Dennis chuckled. “I’d ’a liked to seen that.”

“Gustie intervened on his behalf,” said Jordis without amusement. “Otherwise I would have turned him into fish food.”

“Well, pity the poor fish. And none of ’em would ’a been fit to eat after, so I guess Gustie did a public service.” Dennis stirred cream and sugar into his coffee. “This is sure better’n Fritz’s coffee. Course, his is better’n mine. You want me to talk to Frye? Give him a warning?”
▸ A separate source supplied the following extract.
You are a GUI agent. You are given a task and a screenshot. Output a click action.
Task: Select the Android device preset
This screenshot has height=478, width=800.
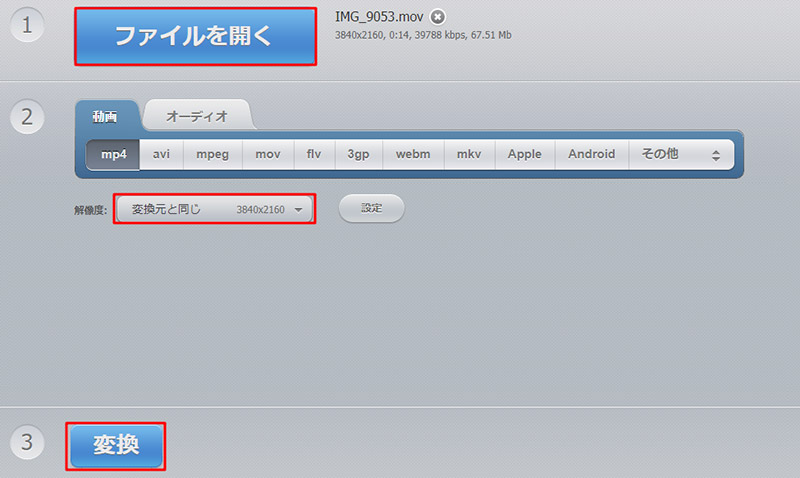click(592, 154)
“I don’t think that will be necessary.” Gustie said it dryly, a smile in her gray eyes. She collected the supper plates and brought the pies and fresh plates to the table. Jordis cut wedges and served. To Dennis, she gave a slice of each.

Dennis felt comfortable in this house. The place was clean and shiny but not fussy, and he felt he could stretch his legs and lean back and breathe. Which he did. “What’d he do exactly?”

“Nothing,” was Gustie’s answer.

Jordis disagreed. “He was blocking your way out of the alley. He was threatening you.”

“I didn’t feel threatened. Just annoyed.”

“He was being disrespectful.”

“He wasn’t dangerous,” said Gustie.

“He has been. He has never paid for what he did to us. You do know that, Dennis?”

“Yeah. I know it.” He ran a squarish hand over the top of his bald head before applying himself to his dessert. “I know life ain’t fair. Not one damn bit.” He took in the floor-to-ceiling shelf of books that covered almost half of one wall. Gustie had been a school teacher. The same bunch of fools who paid his salary had fired her from the section school. He’d only heard about it after it was done. He couldn’t have prevented it had he known, but it still stuck in his craw. Gustie seemed to have fared none the worse for it though. In fact, she’d gone from being as poor as a flea on a mangy dog to being well off. Rumor had it she’d inherited some money from someone back east, but nobody knew for sure, and Dennis had never asked because it wasn’t any of his business. He was glad she was doing well. It was hard to see good people, dependent on the whims of weather and luck, scratch out a living. And Gustie had been generous. He knew that for a fact, too. She didn’t call attention to herself and, as far as her being friendly with Indians, he couldn’t see anything wrong with that either. And Jordis was a full blood, smart as a person gets, and a looker. He understood Gleeve Pruitt’s desire. Just didn’t hold with his methods.